What Will Firefox’s ‘Do Not Track’ Mean for Online Merchants?
The folks at Mozilla, the non-profit group behind the Firefox web browser, are serious about keeping companies from tracking consumers who don’t want to be tracked.
Yesterday, Brendan Eich, chief technology officer at Mozilla, said it was moving ahead with the development of blocking technology that would limit the placement of cookies in web browsers. Data companies and others use the information gleaned from tracking consumer movement online for commercial purposes. The new blocking technology, which is months away, will require consumers to give their permission for tracking to take place.
"We’re trying to change the dynamic so that trackers behave better," Mr. Eich told The Washington Post.
Not everyone is cheering Mozilla’s plans. Mike Zaneis, general counsel at the Interactive Advertising Bureau, was quoted by Adweek as calling the move a "nuclear first strike" against advertisers and agencies.
Sen. Jay Rockefeller, who has been among the leaders in Congress pushing for consumer privacy online, said Mozilla’s actions demonstrate "there’s a market for giving consumers strong privacy protections … when online advertisers fall short."

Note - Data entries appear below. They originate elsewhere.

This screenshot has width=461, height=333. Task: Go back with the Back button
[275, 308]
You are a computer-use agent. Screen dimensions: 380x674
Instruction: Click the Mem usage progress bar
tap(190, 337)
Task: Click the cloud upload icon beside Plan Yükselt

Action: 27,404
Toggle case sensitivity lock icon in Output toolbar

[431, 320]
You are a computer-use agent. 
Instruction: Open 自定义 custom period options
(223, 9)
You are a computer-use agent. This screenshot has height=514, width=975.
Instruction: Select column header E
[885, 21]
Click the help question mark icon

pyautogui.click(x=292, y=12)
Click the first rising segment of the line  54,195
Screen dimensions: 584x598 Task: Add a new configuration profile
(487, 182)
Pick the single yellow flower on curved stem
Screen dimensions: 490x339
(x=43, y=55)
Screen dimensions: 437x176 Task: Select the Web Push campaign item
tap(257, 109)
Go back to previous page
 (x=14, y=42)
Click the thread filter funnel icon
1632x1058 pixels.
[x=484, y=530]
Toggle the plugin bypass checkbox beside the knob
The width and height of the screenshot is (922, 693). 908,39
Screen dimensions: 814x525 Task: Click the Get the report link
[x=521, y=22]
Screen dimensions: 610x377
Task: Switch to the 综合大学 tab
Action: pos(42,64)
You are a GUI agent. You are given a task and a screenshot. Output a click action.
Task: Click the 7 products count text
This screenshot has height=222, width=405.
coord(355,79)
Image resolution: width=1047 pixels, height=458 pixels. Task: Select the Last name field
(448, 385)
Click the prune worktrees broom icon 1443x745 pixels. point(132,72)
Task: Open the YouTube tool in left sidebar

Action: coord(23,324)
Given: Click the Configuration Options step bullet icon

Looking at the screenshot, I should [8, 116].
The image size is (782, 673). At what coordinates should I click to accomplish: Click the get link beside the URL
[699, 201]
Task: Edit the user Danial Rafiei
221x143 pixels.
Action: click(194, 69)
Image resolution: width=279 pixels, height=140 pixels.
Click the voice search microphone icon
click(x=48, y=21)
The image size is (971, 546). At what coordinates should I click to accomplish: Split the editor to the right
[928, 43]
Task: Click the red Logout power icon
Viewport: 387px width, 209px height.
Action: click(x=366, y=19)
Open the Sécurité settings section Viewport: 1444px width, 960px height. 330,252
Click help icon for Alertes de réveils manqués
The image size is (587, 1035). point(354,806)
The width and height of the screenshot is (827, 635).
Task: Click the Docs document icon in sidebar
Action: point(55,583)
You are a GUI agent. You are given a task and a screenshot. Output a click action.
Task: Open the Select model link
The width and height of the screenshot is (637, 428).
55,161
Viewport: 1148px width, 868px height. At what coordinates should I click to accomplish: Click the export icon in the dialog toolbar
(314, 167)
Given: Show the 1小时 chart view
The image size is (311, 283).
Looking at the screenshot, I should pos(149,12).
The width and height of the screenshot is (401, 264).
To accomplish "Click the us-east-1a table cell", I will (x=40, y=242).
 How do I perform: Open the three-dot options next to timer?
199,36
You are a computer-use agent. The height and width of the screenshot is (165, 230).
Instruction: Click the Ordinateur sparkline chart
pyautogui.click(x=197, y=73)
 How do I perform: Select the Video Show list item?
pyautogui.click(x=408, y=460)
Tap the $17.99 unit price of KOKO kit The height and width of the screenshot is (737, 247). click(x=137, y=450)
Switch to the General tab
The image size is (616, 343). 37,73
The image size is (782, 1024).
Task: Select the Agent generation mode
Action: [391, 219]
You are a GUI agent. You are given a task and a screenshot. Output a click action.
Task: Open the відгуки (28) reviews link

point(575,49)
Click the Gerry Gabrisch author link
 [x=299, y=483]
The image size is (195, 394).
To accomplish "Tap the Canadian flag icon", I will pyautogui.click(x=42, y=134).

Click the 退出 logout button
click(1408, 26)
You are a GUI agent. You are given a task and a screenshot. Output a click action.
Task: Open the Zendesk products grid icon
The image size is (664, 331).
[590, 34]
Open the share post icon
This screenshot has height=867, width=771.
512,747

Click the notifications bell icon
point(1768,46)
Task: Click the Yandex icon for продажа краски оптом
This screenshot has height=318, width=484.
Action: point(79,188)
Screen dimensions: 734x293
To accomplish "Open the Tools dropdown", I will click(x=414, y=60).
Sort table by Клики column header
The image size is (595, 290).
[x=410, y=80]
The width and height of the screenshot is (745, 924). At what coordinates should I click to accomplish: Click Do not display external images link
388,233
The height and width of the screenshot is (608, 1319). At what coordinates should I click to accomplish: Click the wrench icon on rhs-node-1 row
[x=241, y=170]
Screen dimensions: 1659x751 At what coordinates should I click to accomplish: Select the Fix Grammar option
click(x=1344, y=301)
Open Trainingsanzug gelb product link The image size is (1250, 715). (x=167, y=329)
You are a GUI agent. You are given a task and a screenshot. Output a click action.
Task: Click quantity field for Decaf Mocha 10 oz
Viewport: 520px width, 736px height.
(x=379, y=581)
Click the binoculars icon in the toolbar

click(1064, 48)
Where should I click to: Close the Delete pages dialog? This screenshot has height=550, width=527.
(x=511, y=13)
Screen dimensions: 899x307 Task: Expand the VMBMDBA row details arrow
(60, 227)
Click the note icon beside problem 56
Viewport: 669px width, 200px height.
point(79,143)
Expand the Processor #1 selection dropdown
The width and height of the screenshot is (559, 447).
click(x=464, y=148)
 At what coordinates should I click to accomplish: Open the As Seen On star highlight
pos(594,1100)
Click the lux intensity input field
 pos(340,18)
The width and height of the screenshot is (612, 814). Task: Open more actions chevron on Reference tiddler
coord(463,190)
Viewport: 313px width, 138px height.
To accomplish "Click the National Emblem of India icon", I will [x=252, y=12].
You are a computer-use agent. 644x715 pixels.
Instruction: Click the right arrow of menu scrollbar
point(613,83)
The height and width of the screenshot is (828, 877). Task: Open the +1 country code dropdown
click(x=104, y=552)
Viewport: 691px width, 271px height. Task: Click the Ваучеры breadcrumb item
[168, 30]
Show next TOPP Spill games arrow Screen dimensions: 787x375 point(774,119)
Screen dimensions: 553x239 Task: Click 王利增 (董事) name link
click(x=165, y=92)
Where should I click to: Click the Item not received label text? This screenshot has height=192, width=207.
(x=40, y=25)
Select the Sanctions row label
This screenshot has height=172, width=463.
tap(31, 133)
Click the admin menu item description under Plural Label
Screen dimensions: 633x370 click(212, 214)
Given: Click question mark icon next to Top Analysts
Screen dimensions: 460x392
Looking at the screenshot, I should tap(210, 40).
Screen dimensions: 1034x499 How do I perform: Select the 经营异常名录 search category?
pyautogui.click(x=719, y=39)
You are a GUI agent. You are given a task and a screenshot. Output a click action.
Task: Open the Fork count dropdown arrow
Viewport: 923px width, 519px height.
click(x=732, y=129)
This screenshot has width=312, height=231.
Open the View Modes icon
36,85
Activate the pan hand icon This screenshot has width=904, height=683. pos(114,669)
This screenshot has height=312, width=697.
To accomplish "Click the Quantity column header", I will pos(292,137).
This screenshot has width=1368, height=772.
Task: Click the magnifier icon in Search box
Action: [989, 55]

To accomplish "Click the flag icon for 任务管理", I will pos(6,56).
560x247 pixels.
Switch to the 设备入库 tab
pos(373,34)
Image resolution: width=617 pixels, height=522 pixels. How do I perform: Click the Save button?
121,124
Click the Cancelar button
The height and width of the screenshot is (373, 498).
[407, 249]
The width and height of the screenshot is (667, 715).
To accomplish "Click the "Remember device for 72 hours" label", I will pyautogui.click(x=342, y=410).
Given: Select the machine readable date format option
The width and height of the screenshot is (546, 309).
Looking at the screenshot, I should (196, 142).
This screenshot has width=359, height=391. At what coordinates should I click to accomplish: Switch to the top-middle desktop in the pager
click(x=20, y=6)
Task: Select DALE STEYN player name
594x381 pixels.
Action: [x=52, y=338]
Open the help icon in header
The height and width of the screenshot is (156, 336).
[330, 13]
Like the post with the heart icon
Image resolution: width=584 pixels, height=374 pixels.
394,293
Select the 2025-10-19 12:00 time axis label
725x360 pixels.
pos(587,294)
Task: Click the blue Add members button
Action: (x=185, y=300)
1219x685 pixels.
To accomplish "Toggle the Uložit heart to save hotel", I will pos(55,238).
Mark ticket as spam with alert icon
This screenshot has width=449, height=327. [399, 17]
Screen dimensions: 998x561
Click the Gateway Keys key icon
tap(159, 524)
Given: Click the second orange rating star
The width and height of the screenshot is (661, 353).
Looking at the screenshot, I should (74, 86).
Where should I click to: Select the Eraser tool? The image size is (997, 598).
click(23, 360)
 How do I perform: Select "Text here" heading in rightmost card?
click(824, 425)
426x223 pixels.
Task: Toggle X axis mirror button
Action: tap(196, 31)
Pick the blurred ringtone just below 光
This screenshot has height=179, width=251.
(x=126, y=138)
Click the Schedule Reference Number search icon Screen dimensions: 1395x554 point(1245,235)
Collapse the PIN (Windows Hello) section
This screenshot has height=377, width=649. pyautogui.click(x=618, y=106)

- The Cookie Clearinghouse – Brendan Eich
- Firefox Web browser to move ahead plan to block tracking – The Washington Post
- Firefox brushes off advertisers, plows ahead with ‘Do Not Track’ – BGR News/Yahoo! News
- Mozilla Moves Ahead With Do Not Track Browser – Adweek
Do you support or oppose the push for cookie blocking technology? What will Firefox’s “Do Not Track” technology mean for advertisers and online merchants?